→ **To-do item**:
Arrange the listing as a Markdown table with the columns Row and Line, starting at the line that contains "Describe the element" and continuing through the end of the listing, skipping blank lines. Leave the pictures out.

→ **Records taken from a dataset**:
[Start of section]
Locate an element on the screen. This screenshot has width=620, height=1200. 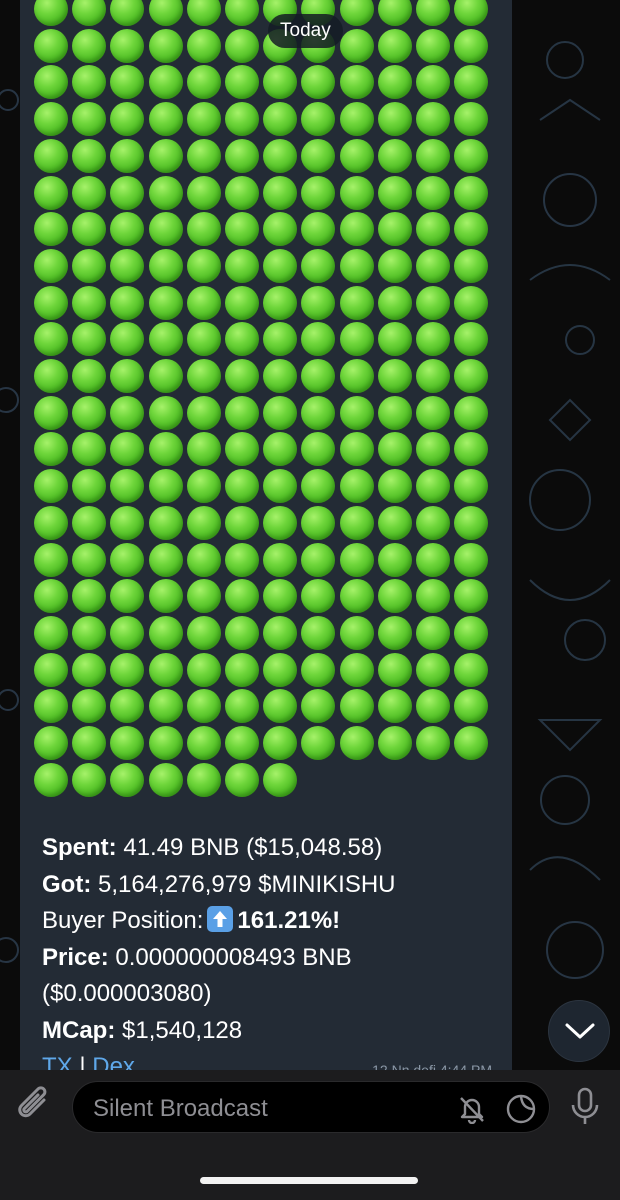
silent-toggle-button is located at coordinates (472, 1110).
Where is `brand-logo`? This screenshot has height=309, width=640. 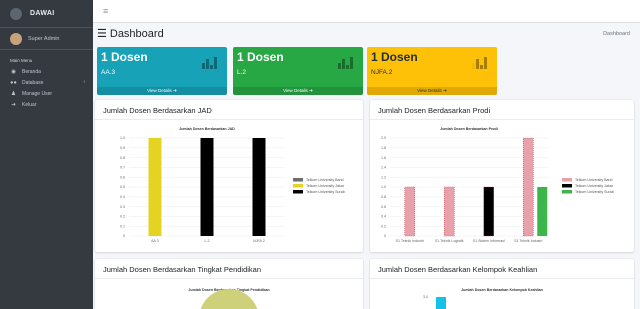 brand-logo is located at coordinates (16, 14).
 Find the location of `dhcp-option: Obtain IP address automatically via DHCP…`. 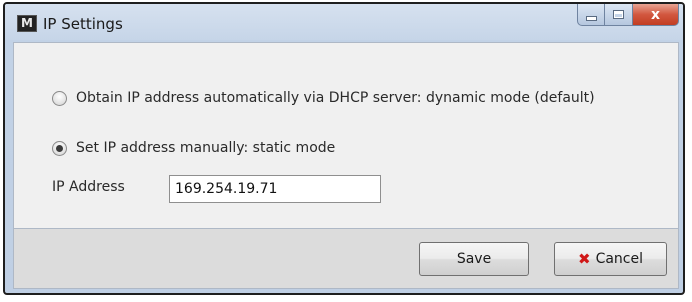

dhcp-option: Obtain IP address automatically via DHCP… is located at coordinates (324, 98).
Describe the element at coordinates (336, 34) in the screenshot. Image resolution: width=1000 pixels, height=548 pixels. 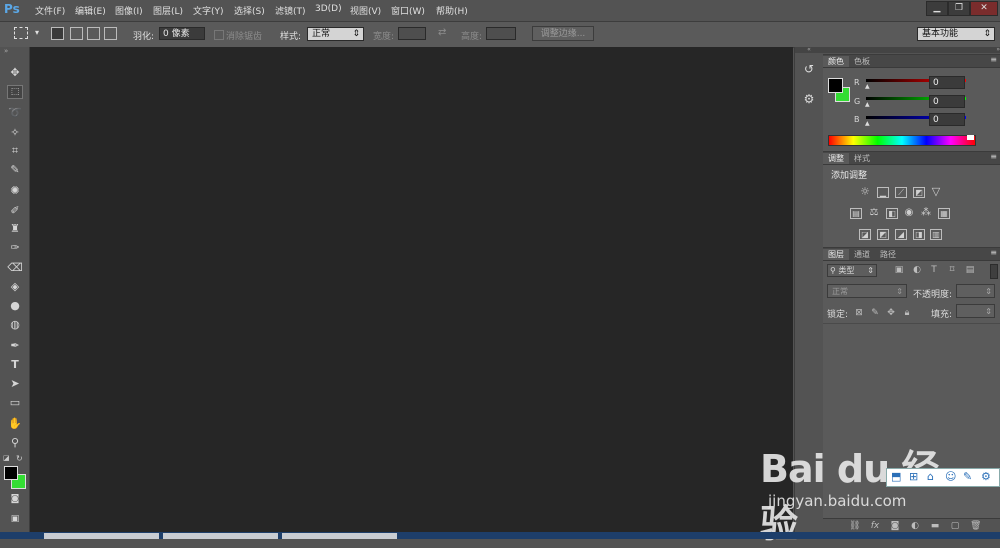
I see `style-select: 正常 ⇕` at that location.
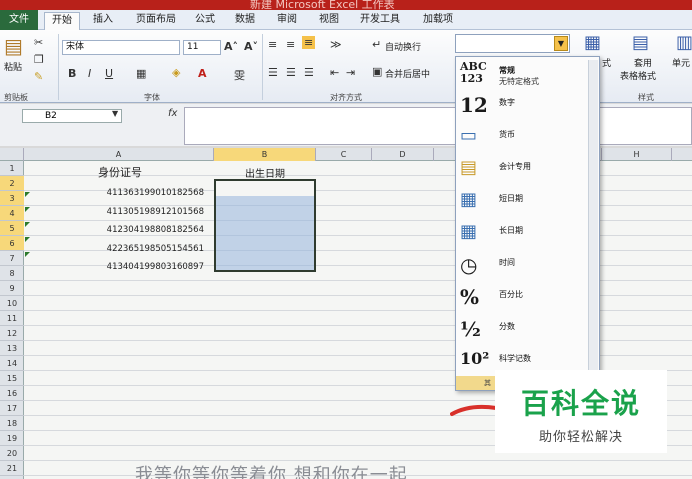  I want to click on underline-button: U, so click(109, 74).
[End of section]
→ **Answer box**:
| Row | Line |
|---|---|
| 1 | Describe the element at coordinates (336, 34) in the screenshot. Image resolution: width=1000 pixels, height=548 pixels.  |
| 2 | I see `style-select: 正常 ⇕` at that location. |
| 3 |   I want to click on underline-button: U, so click(109, 74). |